HALIFAX -- A prolonged holiday warm spell ended with a vengeance over the weekend across Atlantic Canada, leaving double-digit snowfall totals in three provinces and thousands of Nova Scotia residents in the dark on Sunday.

The website for Nova Scotia Power's listed 13,967 customers affected by 248 outages as of 1 p.m., mostly on Cape Breton Island and along the northeast coast.

The numbers marked a significant improvement from earlier in the morning when the energy company estimated nearly 17,000 clients were without electricity.

Nova Scotia Power spokeswoman Andrea Anderson said the outages were caused by the region's first snowstorm of 2021, which blew across most of the province on Saturday and ended overnight.
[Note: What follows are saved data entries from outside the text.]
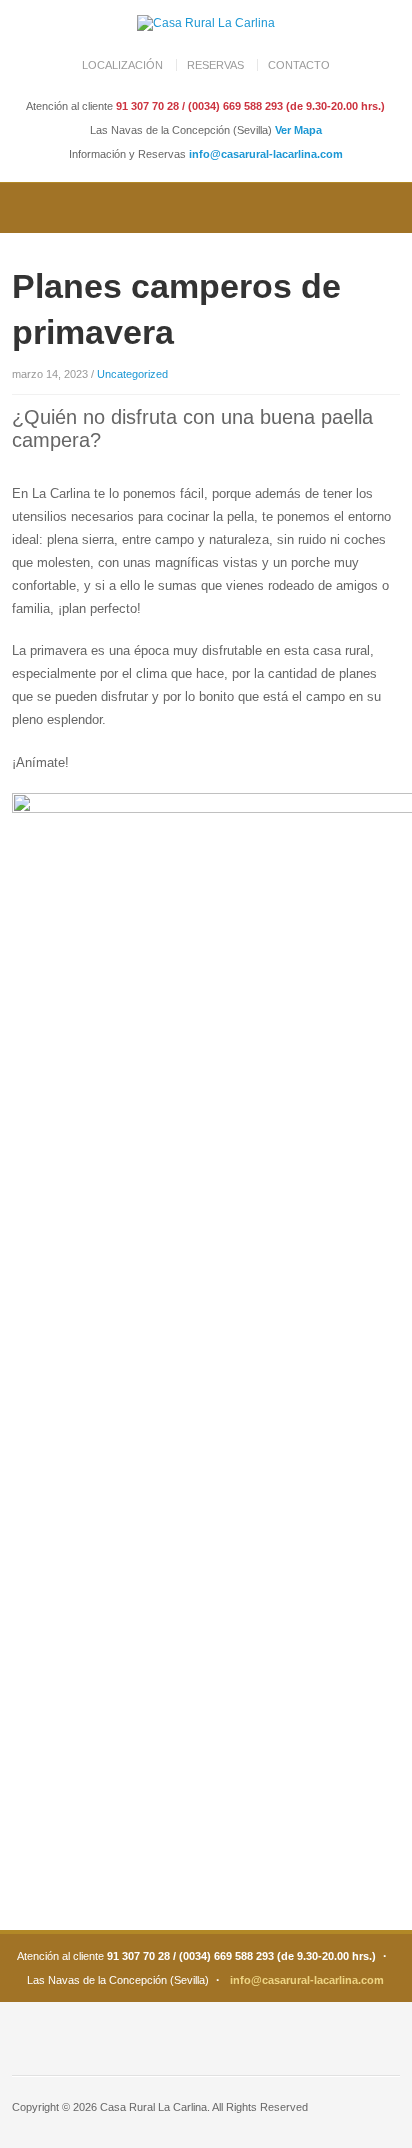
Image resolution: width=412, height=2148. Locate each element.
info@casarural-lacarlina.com (266, 154)
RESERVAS (215, 65)
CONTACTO (299, 65)
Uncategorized (132, 374)
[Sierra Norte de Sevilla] (206, 23)
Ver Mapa (298, 130)
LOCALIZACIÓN (122, 65)
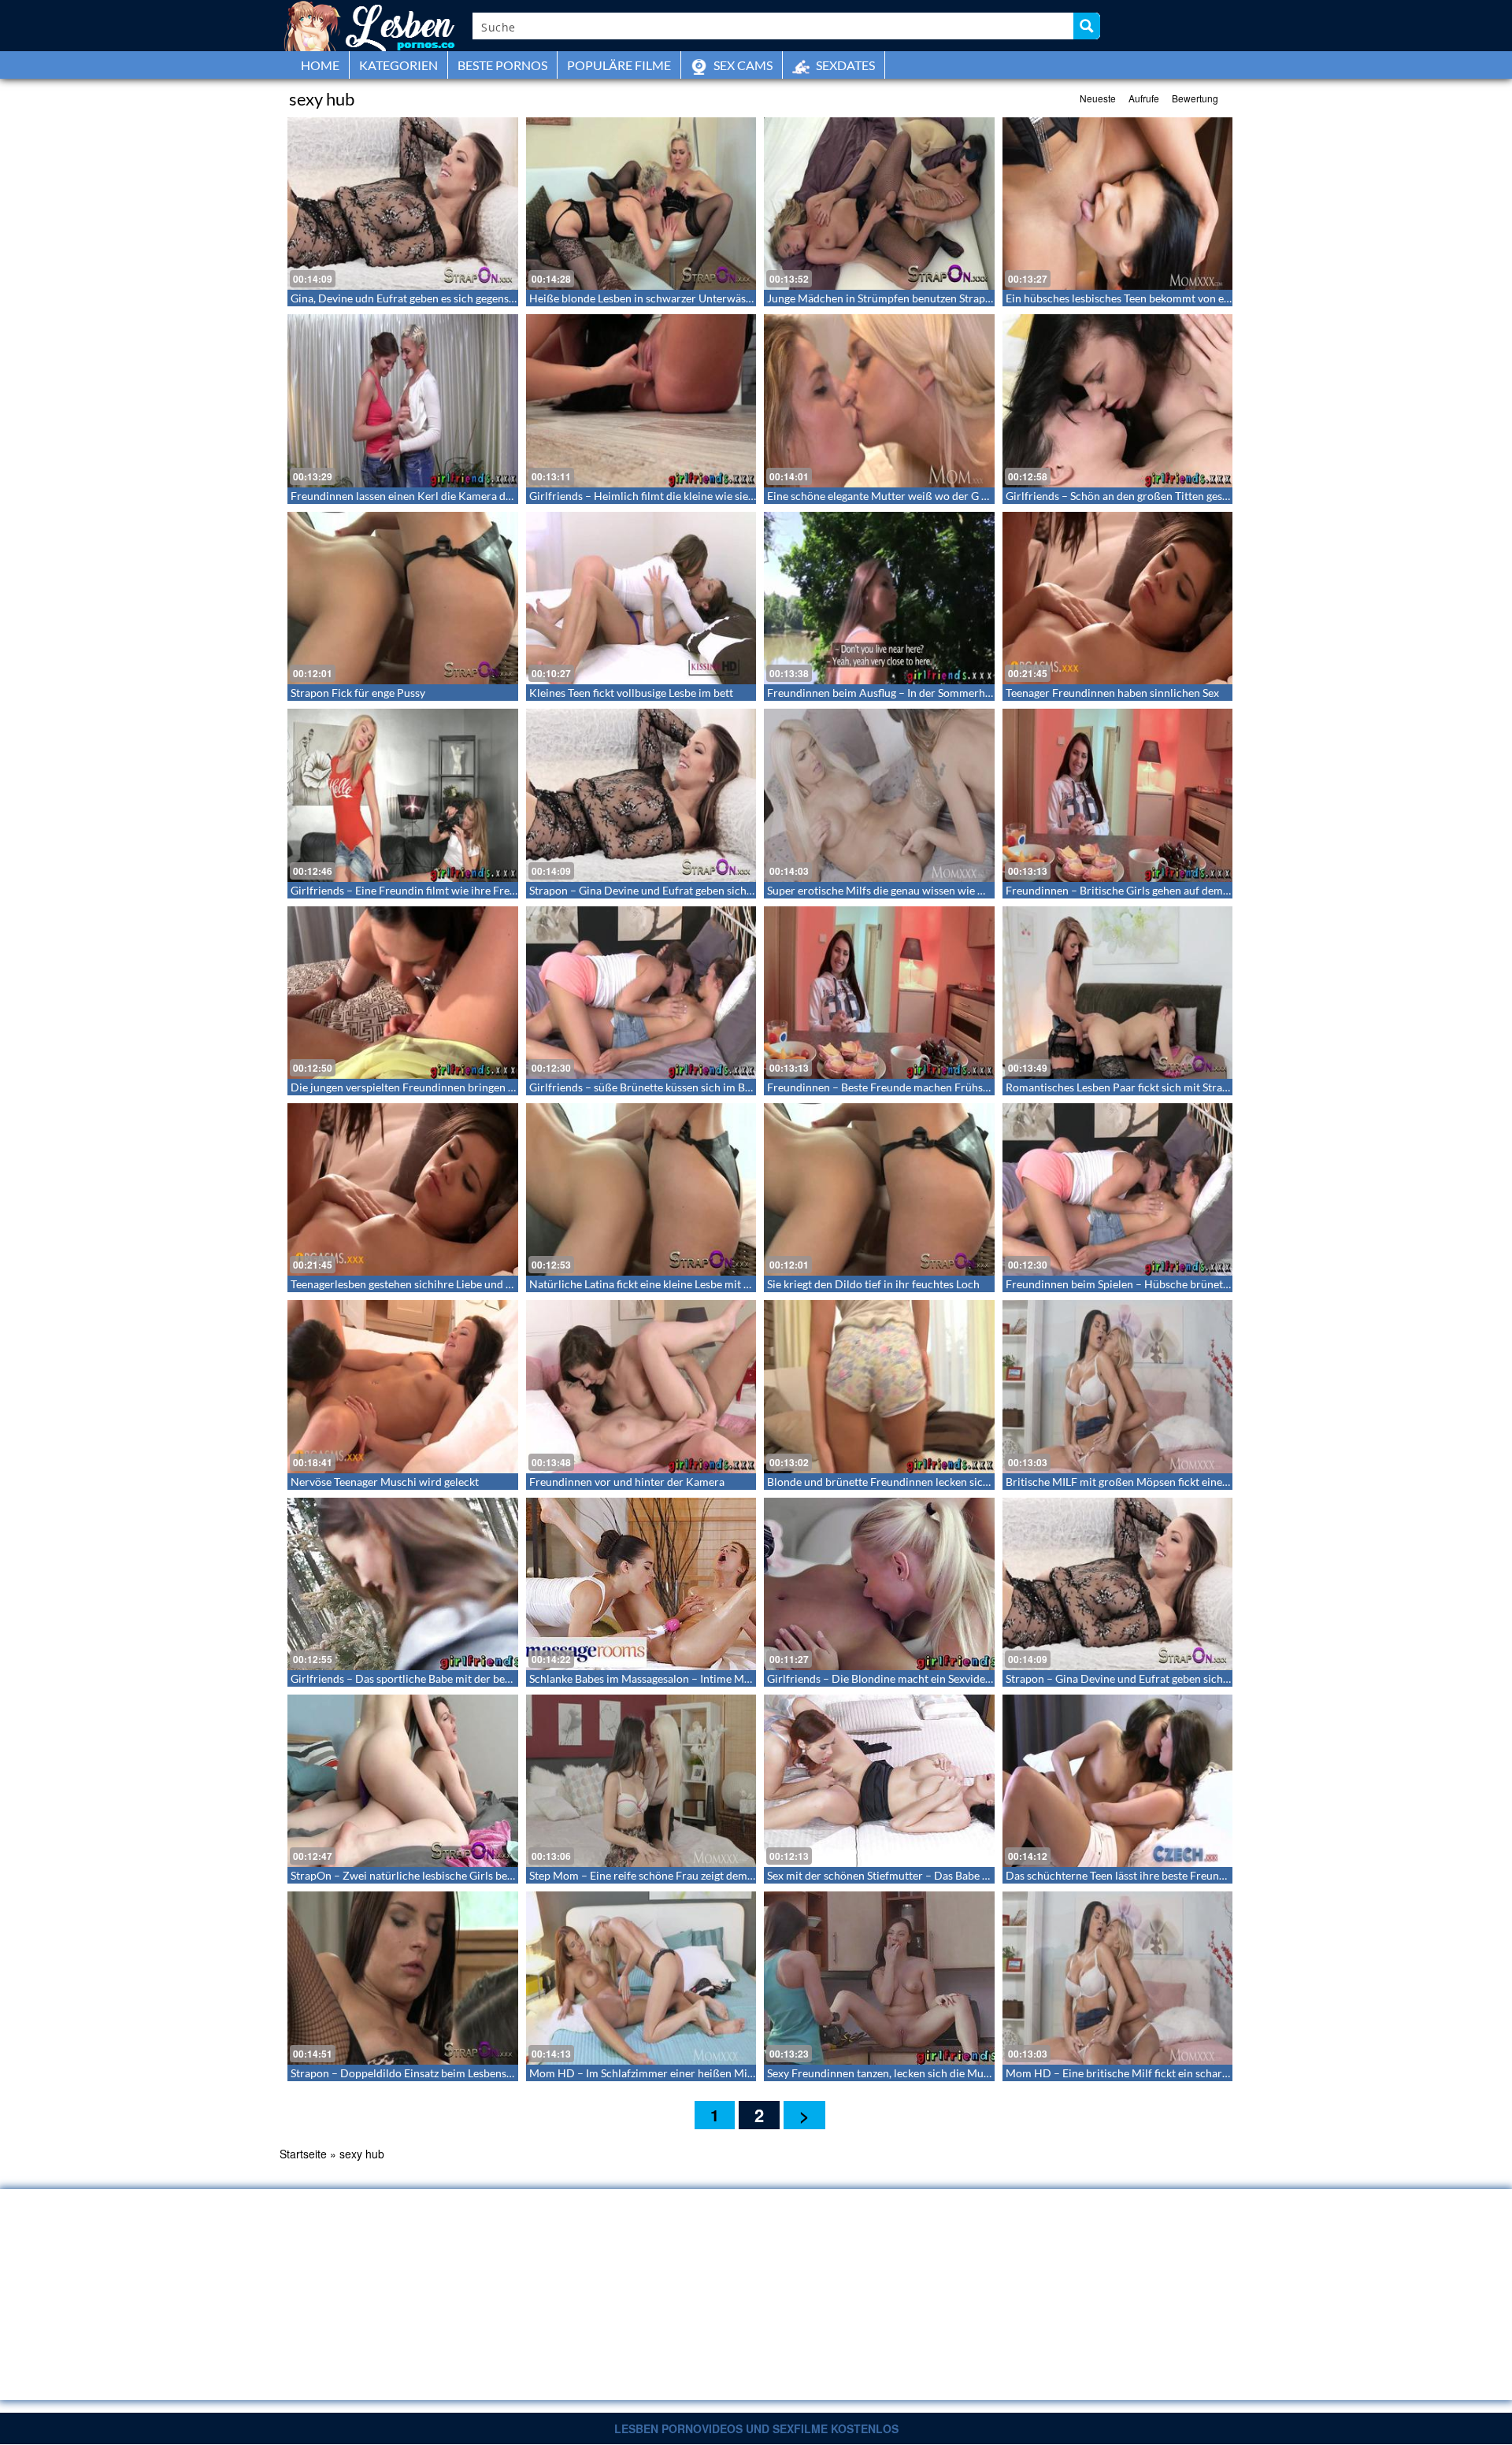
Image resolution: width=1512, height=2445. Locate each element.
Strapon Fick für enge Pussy (358, 692)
"The heavy, wet snow and high winds, they can bring branches down or entire trees down," Anderson said in an interview Sunday. "Heavy, wet snow and high winds are not our friends."

Local crews worked through the wintry conditions on Saturday night to restore power, she said. At about 6 a.m. Sunday morning, crews from the rest of Nova Scotia set out to help them.

As of Sunday afternoon, Anderson said about 80 technicians were working to get the lights turned back on.

Saturday's storm dumped 32 centimetres of snow on the airport in Sydney, according to Environment Canada, with nearby St. Anns receiving 29 centimetres.

On the northeastern coast of the province, along the Northumberland Strait, Environment Canada said towns like New Glasgow, Pictou and North Port woke up to about 20 centimetres.

Saturday also brought significant snowfall to New Brunswick and Prince Edward Island. Environment Canada reported accumulation of over 20 centimetres for much of the southern part of New Brunswick stretching from Fredericton to Moncton.

On Prince Edward Island, people in Charlottetown woke up to nearly 30 centimetres. Accumulations of over 20 centimetres were reported throughout the Island's central region.